- [What the exercise asks]:
Copy out the following lines verbatim, every one of them, in the same order.

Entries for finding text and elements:
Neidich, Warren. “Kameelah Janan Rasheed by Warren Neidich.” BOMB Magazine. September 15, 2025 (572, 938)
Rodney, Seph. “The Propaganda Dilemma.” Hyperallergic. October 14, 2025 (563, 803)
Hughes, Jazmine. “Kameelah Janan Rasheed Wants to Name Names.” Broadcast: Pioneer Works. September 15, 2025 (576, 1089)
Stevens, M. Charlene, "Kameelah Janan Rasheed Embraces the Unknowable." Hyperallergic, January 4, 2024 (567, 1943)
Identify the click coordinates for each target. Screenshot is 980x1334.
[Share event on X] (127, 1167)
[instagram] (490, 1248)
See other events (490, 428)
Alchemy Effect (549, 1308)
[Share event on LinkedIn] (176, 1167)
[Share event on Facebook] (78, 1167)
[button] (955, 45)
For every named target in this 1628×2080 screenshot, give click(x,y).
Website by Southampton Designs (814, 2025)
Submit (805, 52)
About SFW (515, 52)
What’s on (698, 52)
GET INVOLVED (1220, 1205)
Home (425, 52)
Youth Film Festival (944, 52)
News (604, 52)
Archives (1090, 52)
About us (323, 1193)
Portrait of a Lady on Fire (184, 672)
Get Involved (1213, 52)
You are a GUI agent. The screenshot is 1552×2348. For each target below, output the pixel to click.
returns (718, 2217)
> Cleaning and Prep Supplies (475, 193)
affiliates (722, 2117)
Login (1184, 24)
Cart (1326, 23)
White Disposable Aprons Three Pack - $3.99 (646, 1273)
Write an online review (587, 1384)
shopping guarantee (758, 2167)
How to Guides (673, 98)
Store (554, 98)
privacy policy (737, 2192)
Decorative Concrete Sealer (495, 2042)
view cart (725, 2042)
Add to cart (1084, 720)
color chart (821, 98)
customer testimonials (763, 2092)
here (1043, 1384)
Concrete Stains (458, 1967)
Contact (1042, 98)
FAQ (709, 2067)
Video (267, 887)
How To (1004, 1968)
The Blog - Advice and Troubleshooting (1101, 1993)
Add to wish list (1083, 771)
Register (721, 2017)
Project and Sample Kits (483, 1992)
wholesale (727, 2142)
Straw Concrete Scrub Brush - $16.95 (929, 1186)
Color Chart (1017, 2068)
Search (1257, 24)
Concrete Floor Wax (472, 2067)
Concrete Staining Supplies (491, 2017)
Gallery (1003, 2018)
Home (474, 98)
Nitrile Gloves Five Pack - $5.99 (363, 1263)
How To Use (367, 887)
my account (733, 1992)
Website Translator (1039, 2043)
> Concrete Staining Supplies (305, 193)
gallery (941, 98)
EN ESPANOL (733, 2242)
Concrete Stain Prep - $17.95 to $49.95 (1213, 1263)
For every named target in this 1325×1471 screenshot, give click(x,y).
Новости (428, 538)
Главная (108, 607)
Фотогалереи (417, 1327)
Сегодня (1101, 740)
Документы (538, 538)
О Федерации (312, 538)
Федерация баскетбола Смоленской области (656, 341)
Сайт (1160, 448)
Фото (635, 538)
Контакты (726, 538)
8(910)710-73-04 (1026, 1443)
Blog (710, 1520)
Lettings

- [Written response]:
Neidich, Warren. “Kameelah Janan Rasheed by Warren Neidich.” BOMB Magazine. September 15, 2025 (572, 938)
Rodney, Seph. “The Propaganda Dilemma.” Hyperallergic. October 14, 2025 (563, 803)
Hughes, Jazmine. “Kameelah Janan Rasheed Wants to Name Names.” Broadcast: Pioneer Works. September 15, 2025 (576, 1089)
Stevens, M. Charlene, "Kameelah Janan Rasheed Embraces the Unknowable." Hyperallergic, January 4, 2024 (567, 1943)
Identify the click coordinates for each target. Screenshot is 980x1334.
[Share event on X] (127, 1167)
[instagram] (490, 1248)
See other events (490, 428)
Alchemy Effect (549, 1308)
[Share event on LinkedIn] (176, 1167)
[Share event on Facebook] (78, 1167)
[button] (955, 45)
For every named target in this 1628×2080 screenshot, give click(x,y).
Website by Southampton Designs (814, 2025)
Submit (805, 52)
About SFW (515, 52)
What’s on (698, 52)
GET INVOLVED (1220, 1205)
Home (425, 52)
Youth Film Festival (944, 52)
News (604, 52)
Archives (1090, 52)
About us (323, 1193)
Portrait of a Lady on Fire (184, 672)
Get Involved (1213, 52)
You are a GUI agent. The screenshot is 1552×2348. For each target below, output the pixel to click.
returns (718, 2217)
> Cleaning and Prep Supplies (475, 193)
affiliates (722, 2117)
Login (1184, 24)
Cart (1326, 23)
White Disposable Aprons Three Pack - $3.99 (646, 1273)
Write an online review (587, 1384)
shopping guarantee (758, 2167)
How to Guides (673, 98)
Store (554, 98)
privacy policy (737, 2192)
Decorative Concrete Sealer (495, 2042)
view cart (725, 2042)
Add to cart (1084, 720)
color chart (821, 98)
customer testimonials (763, 2092)
here (1043, 1384)
Concrete Stains (458, 1967)
Contact (1042, 98)
FAQ (709, 2067)
Video (267, 887)
How To (1004, 1968)
The Blog - Advice and Troubleshooting (1101, 1993)
Add to wish list (1083, 771)
Register (721, 2017)
Project and Sample Kits (483, 1992)
wholesale (727, 2142)
Straw Concrete Scrub Brush - $16.95 (929, 1186)
Color Chart (1017, 2068)
Search (1257, 24)
Concrete Floor Wax (472, 2067)
Concrete Staining Supplies (491, 2017)
Gallery (1003, 2018)
Home (474, 98)
Nitrile Gloves Five Pack - $5.99 (363, 1263)
How To Use (367, 887)
my account (733, 1992)
Website Translator (1039, 2043)
> Concrete Staining Supplies (305, 193)
gallery (941, 98)
EN ESPANOL (733, 2242)
Concrete Stain Prep - $17.95 to $49.95 (1213, 1263)
For every named target in this 1325×1471 screenshot, give click(x,y).
Новости (428, 538)
Главная (108, 607)
Фотогалереи (417, 1327)
Сегодня (1101, 740)
Документы (538, 538)
О Федерации (312, 538)
Федерация баскетбола Смоленской области (656, 341)
Сайт (1160, 448)
Фото (635, 538)
Контакты (726, 538)
8(910)710-73-04 (1026, 1443)
Blog (710, 1520)
Lettings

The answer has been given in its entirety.